The future belongs to Alberta. It is an oil-producing province in an oil-hungry world. The challenge for a wealthy province nearly alone in a country facing difficult economic choices is to act in a spirit of generosity. Premier Alison Redford has the mandate and the opportunity to become a leader among premiers, presenting a positive and unifying vision of the country. Alberta is already an intellectual and innovation powerhouse, and Ms. Redford can build on that for the long term, and be a model for the rest of the country.
Albertans rejected a narrowly conceived populism when they turned their backs on Danielle Smith and the Wildrose Party. Albertans made their point loud and clear in Monday’s election: They don’t wish to cower behind firewalls.

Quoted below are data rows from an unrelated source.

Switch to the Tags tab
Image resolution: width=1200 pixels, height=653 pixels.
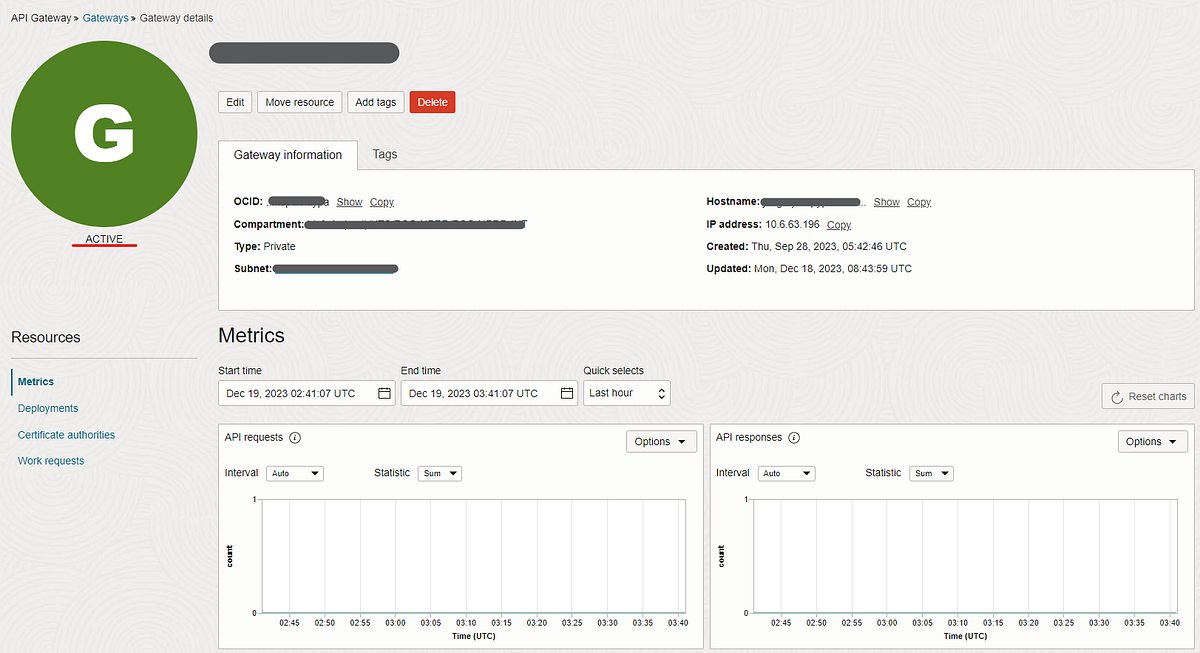[384, 154]
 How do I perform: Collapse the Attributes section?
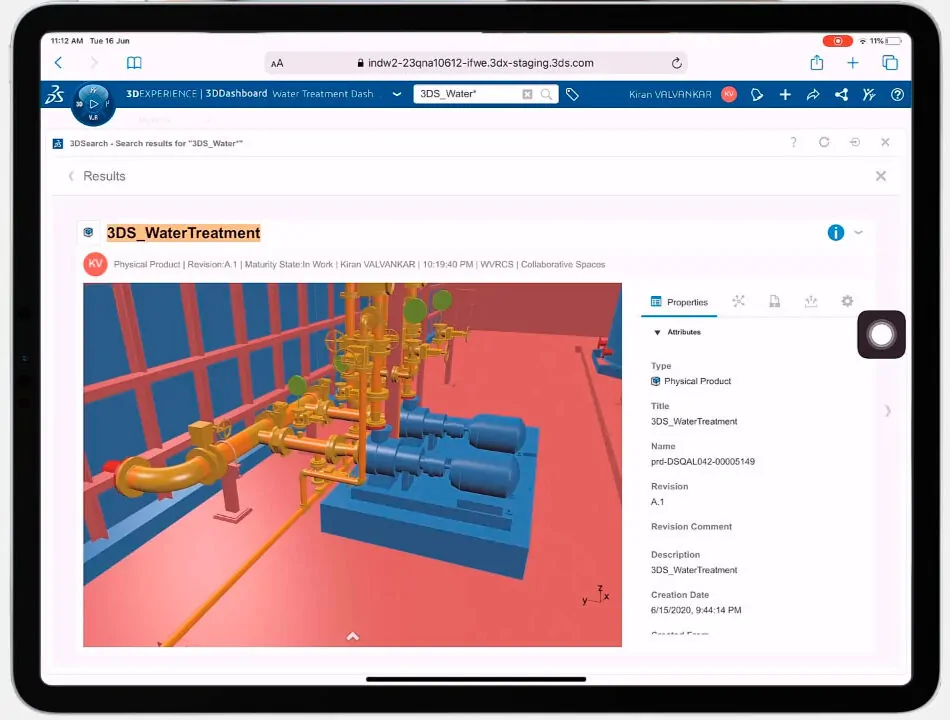click(657, 332)
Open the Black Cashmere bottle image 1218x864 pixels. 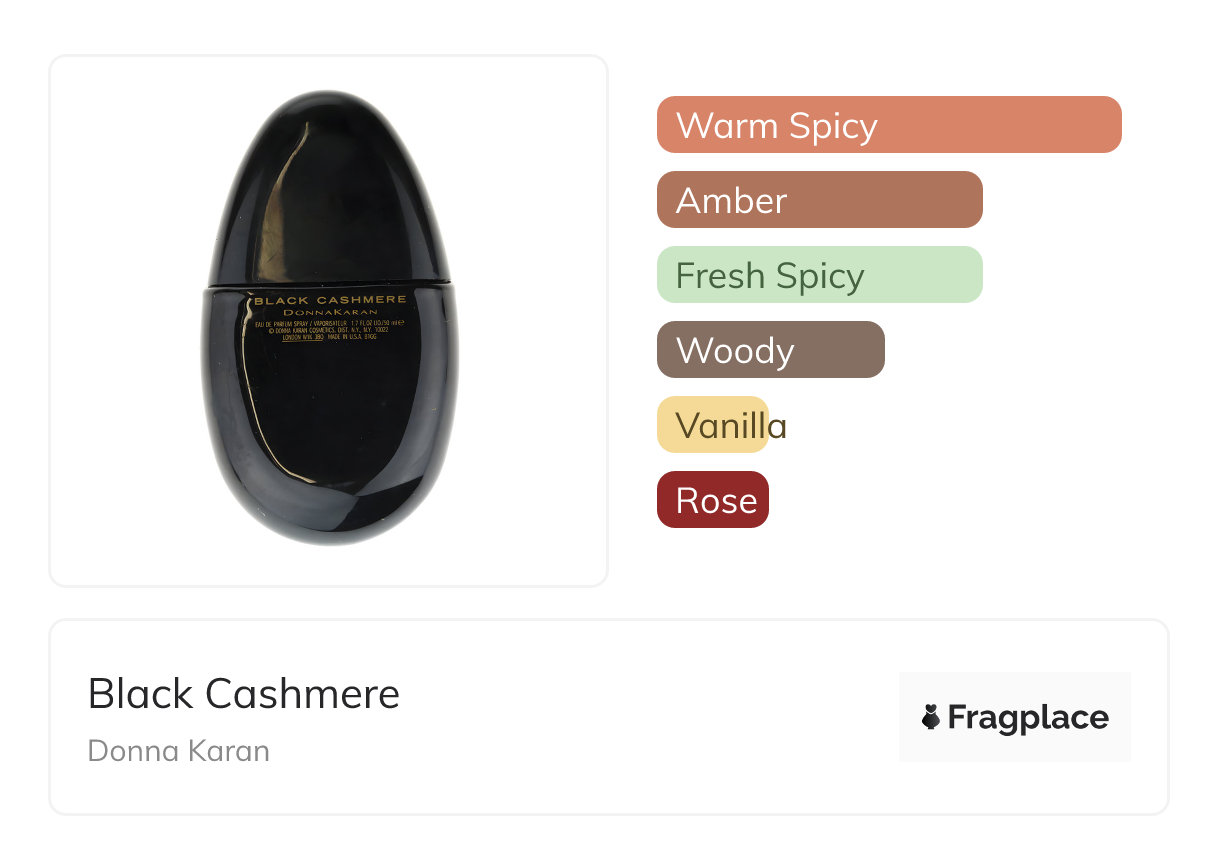point(329,319)
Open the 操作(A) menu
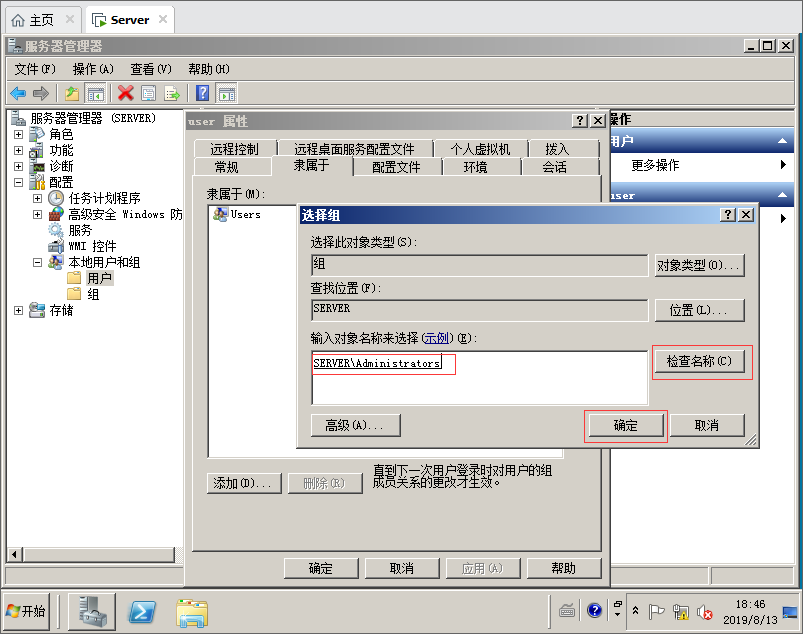Image resolution: width=803 pixels, height=634 pixels. coord(93,69)
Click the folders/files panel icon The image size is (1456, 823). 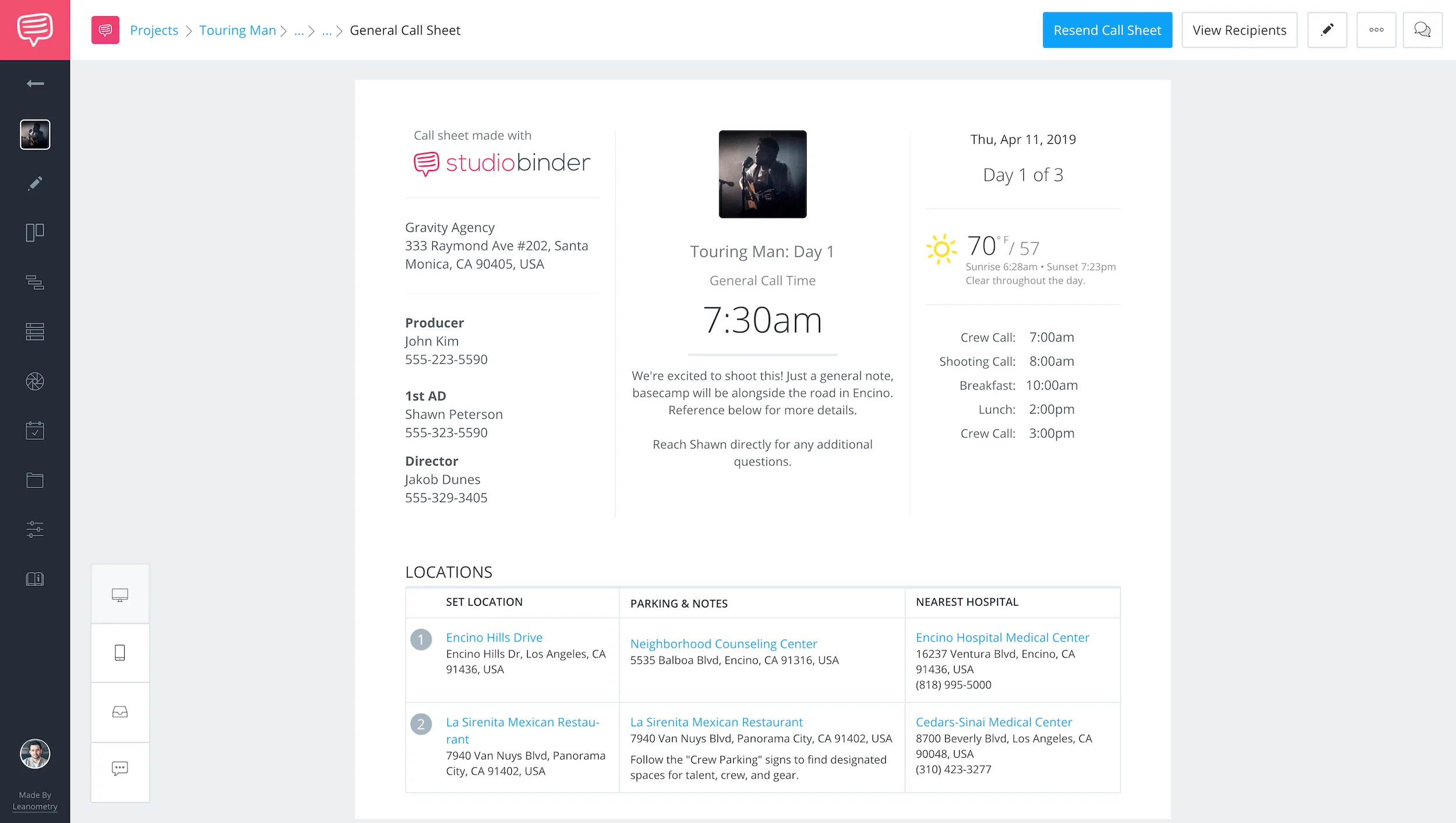[35, 481]
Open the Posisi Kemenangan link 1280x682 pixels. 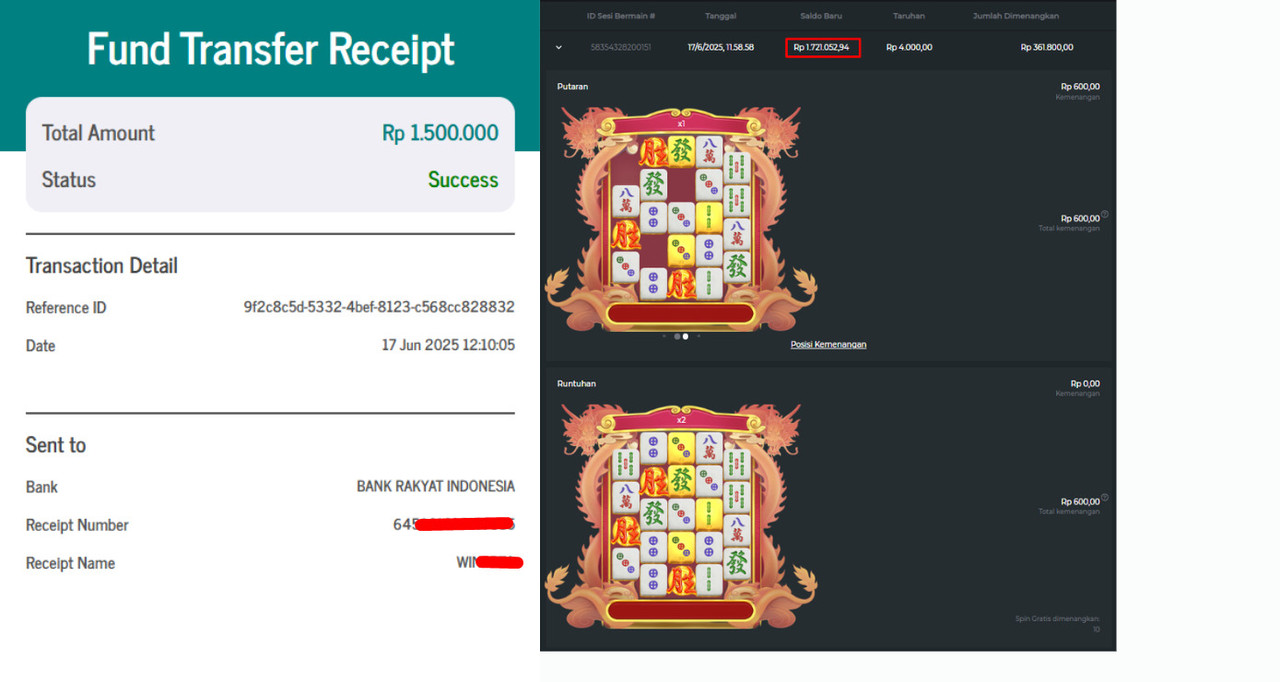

They want to play a constructive role in Confederation. They want to step up.
Ms. Redford understands that. She said when elected that she wants to build bridges, not walls, and given the importance of Alberta’s oil industry to Canada, the ability to ease environmental concerns over the impact of that vital industry is critical. Alberta can’t duck that challenge. Albertans won’t benefit from a leader who hunkers down or carps; they need someone who sees the bigger picture, and can talk to people who have different perspectives.
First, though, Ms. Redford should put the province’s fiscal house in order. Markets change, the politics of oil, particularly oil sands, are difficult (getting that oil to market will be a major challenge), and nothing lasts forever, a truism that the Progressive Conservative Party had lost sight of.
Over the first decade of this century, the public-sector wage bill in Alberta rose at nearly double the rate of the national average. Albertans understandably bristled. Wildrose was a response to that growing unhappiness with provincial spending. A critical challenge for Ms. Redford is to restore fiscal discipline. If the Progressive Conservatives fail, Wildrose may be more ready next time.
Alberta has a well-earned reputation for innovation, beginning with the oil industry but extending to social policy in health care and education, and to world-leading universities such as the University of Alberta. The province is an economic leader and Ms. Redford is in the position now to enhance its standing as a moral and national leader.